> _Task description_
In this exercise, reproduce the whole listing exactly.

»»

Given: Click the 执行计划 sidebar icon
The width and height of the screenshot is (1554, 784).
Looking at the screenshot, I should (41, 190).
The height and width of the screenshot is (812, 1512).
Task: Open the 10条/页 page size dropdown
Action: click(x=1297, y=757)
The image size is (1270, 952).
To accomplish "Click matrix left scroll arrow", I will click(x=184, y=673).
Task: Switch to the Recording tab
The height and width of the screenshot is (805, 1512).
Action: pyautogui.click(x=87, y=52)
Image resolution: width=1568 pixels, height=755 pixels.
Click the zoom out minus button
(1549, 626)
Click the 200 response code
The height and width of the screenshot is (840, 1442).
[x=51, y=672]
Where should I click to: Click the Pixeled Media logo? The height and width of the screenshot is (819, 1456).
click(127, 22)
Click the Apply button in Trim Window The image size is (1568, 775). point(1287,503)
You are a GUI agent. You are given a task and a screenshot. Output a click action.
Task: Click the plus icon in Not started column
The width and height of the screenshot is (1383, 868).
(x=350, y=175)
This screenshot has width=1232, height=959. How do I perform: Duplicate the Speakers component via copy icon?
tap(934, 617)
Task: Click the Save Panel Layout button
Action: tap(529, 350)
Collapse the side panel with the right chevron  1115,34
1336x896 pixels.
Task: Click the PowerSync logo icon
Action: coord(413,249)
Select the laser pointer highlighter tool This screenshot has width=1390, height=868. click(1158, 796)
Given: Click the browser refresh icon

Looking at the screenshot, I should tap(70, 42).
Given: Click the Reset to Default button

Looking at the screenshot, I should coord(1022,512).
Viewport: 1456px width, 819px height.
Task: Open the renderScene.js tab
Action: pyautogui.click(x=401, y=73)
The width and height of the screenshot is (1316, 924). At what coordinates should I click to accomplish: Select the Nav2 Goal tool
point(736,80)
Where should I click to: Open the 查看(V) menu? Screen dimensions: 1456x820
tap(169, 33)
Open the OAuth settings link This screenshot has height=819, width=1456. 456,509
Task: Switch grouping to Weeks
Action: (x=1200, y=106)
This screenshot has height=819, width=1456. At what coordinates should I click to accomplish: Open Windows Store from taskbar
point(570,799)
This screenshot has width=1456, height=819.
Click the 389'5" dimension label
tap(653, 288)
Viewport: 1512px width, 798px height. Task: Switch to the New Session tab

««

> _Exercise response_
Given: Click the 执行计划 sidebar icon
The width and height of the screenshot is (1554, 784).
Looking at the screenshot, I should (41, 190).
The height and width of the screenshot is (812, 1512).
Task: Open the 10条/页 page size dropdown
Action: click(x=1297, y=757)
The image size is (1270, 952).
To accomplish "Click matrix left scroll arrow", I will click(x=184, y=673).
Task: Switch to the Recording tab
The height and width of the screenshot is (805, 1512).
Action: pyautogui.click(x=87, y=52)
Image resolution: width=1568 pixels, height=755 pixels.
Click the zoom out minus button
(1549, 626)
Click the 200 response code
The height and width of the screenshot is (840, 1442).
[x=51, y=672]
Where should I click to: Click the Pixeled Media logo? The height and width of the screenshot is (819, 1456).
click(127, 22)
Click the Apply button in Trim Window The image size is (1568, 775). point(1287,503)
You are a GUI agent. You are given a task and a screenshot. Output a click action.
Task: Click the plus icon in Not started column
The width and height of the screenshot is (1383, 868).
(x=350, y=175)
This screenshot has width=1232, height=959. How do I perform: Duplicate the Speakers component via copy icon?
tap(934, 617)
Task: Click the Save Panel Layout button
Action: tap(529, 350)
Collapse the side panel with the right chevron  1115,34
1336x896 pixels.
Task: Click the PowerSync logo icon
Action: coord(413,249)
Select the laser pointer highlighter tool This screenshot has width=1390, height=868. click(1158, 796)
Given: Click the browser refresh icon

Looking at the screenshot, I should tap(70, 42).
Given: Click the Reset to Default button

Looking at the screenshot, I should coord(1022,512).
Viewport: 1456px width, 819px height.
Task: Open the renderScene.js tab
Action: pyautogui.click(x=401, y=73)
The width and height of the screenshot is (1316, 924). At what coordinates should I click to accomplish: Select the Nav2 Goal tool
point(736,80)
Where should I click to: Open the 查看(V) menu? Screen dimensions: 1456x820
tap(169, 33)
Open the OAuth settings link This screenshot has height=819, width=1456. 456,509
Task: Switch grouping to Weeks
Action: (x=1200, y=106)
This screenshot has height=819, width=1456. At what coordinates should I click to accomplish: Open Windows Store from taskbar
point(570,799)
This screenshot has width=1456, height=819.
Click the 389'5" dimension label
tap(653, 288)
Viewport: 1512px width, 798px height. Task: Switch to the New Session tab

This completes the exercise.